**Exercise requirements**
Please repeat the entries exactly as they appear and omit any images.

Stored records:
● ● ● ● ●
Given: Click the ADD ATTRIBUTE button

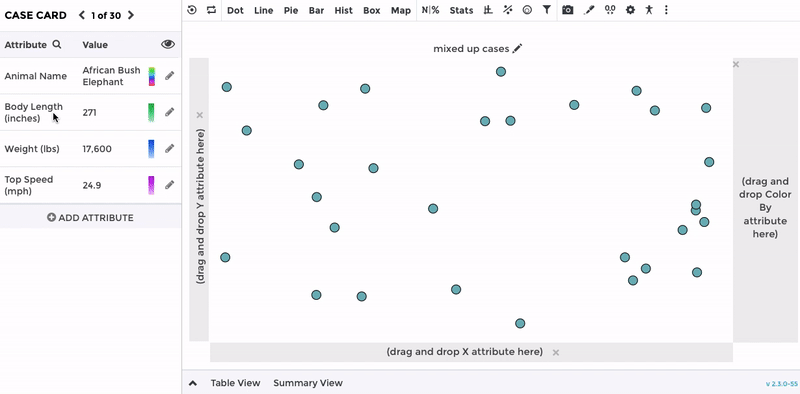Looking at the screenshot, I should coord(90,217).
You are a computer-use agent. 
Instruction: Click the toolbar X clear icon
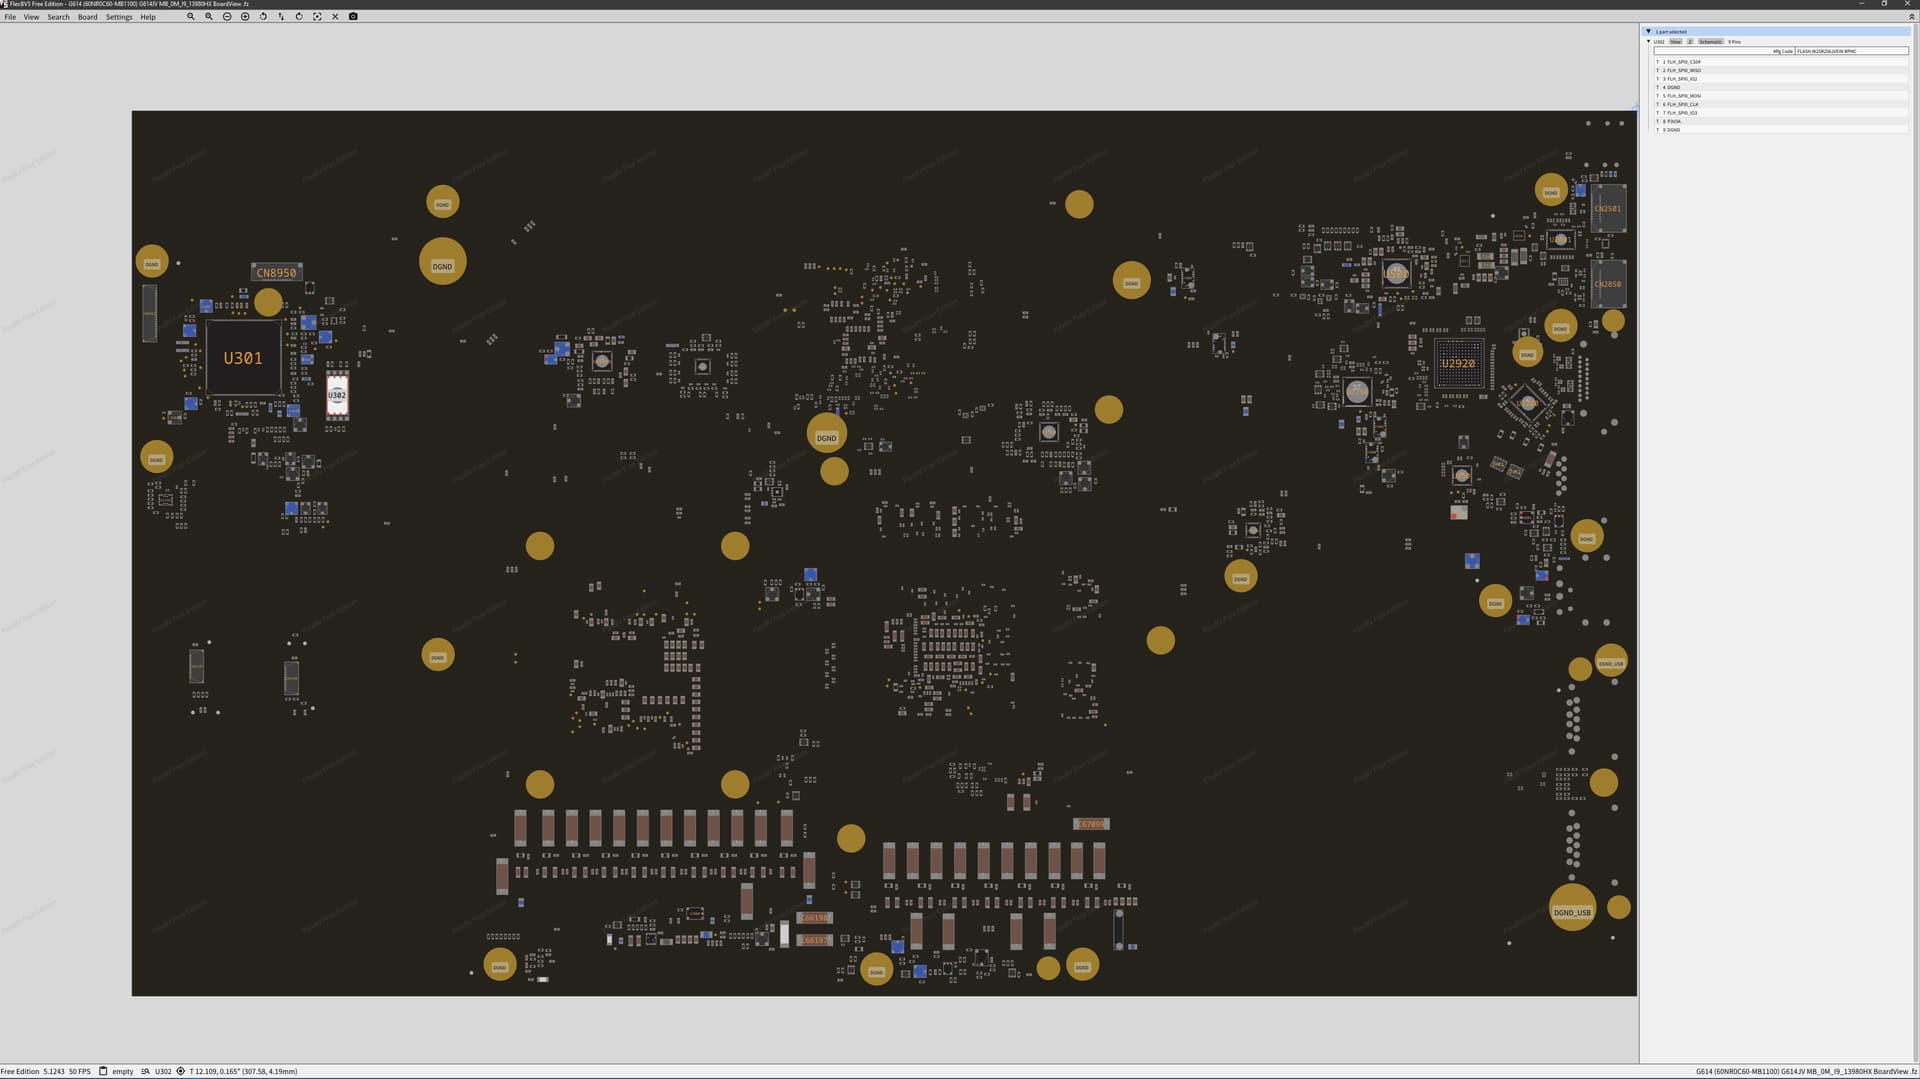335,17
● ● ● ● ●
**Result**
Given: Click the ADD ATTRIBUTE button

Looking at the screenshot, I should coord(90,217).
You are a computer-use agent. 
Instruction: Click the toolbar X clear icon
335,17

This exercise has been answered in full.